• **Instruction**:
Copy out the data below from the line with "Image resolution: width=1024" to the line with "Viewport: 1080px width, 2340px", reproducing every line verbatim.

• **Information shown**:
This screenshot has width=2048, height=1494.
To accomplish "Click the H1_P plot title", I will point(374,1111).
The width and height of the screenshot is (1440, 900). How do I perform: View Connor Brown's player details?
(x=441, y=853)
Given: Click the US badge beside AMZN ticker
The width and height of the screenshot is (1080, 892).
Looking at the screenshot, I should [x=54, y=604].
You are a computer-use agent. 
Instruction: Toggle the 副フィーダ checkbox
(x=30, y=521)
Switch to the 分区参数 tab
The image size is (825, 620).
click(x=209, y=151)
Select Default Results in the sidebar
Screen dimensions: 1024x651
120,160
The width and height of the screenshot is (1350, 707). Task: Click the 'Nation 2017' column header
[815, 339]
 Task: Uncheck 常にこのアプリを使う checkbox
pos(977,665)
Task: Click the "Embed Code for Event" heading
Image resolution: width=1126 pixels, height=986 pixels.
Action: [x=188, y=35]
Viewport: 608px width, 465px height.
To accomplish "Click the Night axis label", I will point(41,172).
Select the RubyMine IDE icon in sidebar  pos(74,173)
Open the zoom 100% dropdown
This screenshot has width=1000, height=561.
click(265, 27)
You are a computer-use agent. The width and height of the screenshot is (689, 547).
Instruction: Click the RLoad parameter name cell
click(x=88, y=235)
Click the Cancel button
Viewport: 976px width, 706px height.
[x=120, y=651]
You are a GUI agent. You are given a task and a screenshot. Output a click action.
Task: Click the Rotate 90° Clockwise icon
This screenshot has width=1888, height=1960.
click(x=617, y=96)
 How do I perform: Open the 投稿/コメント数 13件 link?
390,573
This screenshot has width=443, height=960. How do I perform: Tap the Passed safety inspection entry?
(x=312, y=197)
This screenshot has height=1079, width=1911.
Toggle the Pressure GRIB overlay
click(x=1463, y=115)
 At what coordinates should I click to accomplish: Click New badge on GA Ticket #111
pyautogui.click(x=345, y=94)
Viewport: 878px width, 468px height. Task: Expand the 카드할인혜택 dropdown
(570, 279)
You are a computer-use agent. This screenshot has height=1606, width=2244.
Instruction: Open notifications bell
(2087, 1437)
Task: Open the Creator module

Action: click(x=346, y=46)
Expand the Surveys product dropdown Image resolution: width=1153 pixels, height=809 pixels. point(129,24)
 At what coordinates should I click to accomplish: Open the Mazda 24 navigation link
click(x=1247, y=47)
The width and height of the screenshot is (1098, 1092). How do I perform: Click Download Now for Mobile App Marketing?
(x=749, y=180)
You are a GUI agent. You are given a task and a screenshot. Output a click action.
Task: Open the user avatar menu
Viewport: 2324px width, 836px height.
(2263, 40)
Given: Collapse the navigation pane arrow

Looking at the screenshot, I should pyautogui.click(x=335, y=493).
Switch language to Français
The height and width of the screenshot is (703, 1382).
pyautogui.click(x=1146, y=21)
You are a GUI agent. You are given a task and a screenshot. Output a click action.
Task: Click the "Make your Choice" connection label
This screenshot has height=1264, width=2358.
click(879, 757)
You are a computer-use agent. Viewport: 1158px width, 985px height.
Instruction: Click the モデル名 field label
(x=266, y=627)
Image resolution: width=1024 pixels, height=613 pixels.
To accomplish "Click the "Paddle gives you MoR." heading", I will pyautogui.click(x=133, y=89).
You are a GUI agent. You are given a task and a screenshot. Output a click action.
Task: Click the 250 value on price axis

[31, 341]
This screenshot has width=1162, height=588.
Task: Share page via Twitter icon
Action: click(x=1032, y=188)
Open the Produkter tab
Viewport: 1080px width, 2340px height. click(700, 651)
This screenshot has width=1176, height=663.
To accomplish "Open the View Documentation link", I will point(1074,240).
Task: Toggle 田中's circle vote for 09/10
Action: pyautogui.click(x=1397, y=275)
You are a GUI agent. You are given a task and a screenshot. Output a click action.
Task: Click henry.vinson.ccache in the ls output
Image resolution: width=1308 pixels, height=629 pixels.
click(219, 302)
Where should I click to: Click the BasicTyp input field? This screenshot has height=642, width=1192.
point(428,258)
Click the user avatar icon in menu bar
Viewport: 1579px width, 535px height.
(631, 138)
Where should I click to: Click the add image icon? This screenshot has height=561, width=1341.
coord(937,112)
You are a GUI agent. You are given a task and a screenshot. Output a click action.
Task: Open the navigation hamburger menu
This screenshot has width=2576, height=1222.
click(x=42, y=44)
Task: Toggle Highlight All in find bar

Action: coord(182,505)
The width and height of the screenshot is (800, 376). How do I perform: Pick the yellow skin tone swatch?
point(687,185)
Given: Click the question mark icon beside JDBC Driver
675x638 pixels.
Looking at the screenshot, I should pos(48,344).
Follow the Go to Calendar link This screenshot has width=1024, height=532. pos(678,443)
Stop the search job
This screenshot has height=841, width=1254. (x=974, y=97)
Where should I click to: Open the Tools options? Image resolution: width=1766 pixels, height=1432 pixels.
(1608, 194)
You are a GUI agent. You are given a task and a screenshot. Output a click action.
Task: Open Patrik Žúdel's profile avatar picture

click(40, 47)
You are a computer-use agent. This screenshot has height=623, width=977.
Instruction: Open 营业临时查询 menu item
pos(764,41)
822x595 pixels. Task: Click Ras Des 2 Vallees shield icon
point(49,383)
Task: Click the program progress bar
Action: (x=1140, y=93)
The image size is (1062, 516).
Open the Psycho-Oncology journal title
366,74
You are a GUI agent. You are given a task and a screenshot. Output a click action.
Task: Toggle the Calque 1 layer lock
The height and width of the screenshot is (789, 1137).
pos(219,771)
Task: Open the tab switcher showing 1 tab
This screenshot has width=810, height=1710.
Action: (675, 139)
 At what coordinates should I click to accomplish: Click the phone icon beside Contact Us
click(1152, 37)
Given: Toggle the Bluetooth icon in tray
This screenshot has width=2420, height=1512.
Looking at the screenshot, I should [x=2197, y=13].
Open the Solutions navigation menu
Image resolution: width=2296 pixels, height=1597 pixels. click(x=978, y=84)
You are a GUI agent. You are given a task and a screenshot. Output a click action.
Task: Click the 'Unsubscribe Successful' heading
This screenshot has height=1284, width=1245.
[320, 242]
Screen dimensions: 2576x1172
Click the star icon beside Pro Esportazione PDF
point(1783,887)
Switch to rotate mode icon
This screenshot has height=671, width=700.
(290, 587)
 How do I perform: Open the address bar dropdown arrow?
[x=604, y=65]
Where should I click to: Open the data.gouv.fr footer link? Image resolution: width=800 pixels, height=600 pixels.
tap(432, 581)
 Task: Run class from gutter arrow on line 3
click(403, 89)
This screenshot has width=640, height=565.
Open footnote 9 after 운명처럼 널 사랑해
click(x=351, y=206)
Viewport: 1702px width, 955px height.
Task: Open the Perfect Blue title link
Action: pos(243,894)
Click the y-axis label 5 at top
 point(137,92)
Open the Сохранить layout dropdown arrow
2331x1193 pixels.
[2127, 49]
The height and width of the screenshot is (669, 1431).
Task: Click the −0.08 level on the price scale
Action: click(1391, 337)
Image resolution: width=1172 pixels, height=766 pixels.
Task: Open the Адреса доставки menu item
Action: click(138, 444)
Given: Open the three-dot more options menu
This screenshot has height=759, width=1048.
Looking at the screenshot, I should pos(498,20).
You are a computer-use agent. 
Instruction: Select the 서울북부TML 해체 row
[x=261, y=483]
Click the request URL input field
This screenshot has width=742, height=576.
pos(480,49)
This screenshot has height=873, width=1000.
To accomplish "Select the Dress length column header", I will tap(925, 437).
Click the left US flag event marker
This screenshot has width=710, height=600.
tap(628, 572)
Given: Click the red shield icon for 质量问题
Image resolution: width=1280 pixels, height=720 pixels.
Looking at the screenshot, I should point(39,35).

• **Answer to this problem**:
Image resolution: width=1024 pixels, height=613 pixels.
To accomplish "Click the "Paddle gives you MoR." heading", I will pyautogui.click(x=133, y=89).
You are a GUI agent. You are given a task and a screenshot. Output a click action.
Task: Click the 250 value on price axis

[31, 341]
This screenshot has width=1162, height=588.
Task: Share page via Twitter icon
Action: click(x=1032, y=188)
Open the Produkter tab
Viewport: 1080px width, 2340px height. click(700, 651)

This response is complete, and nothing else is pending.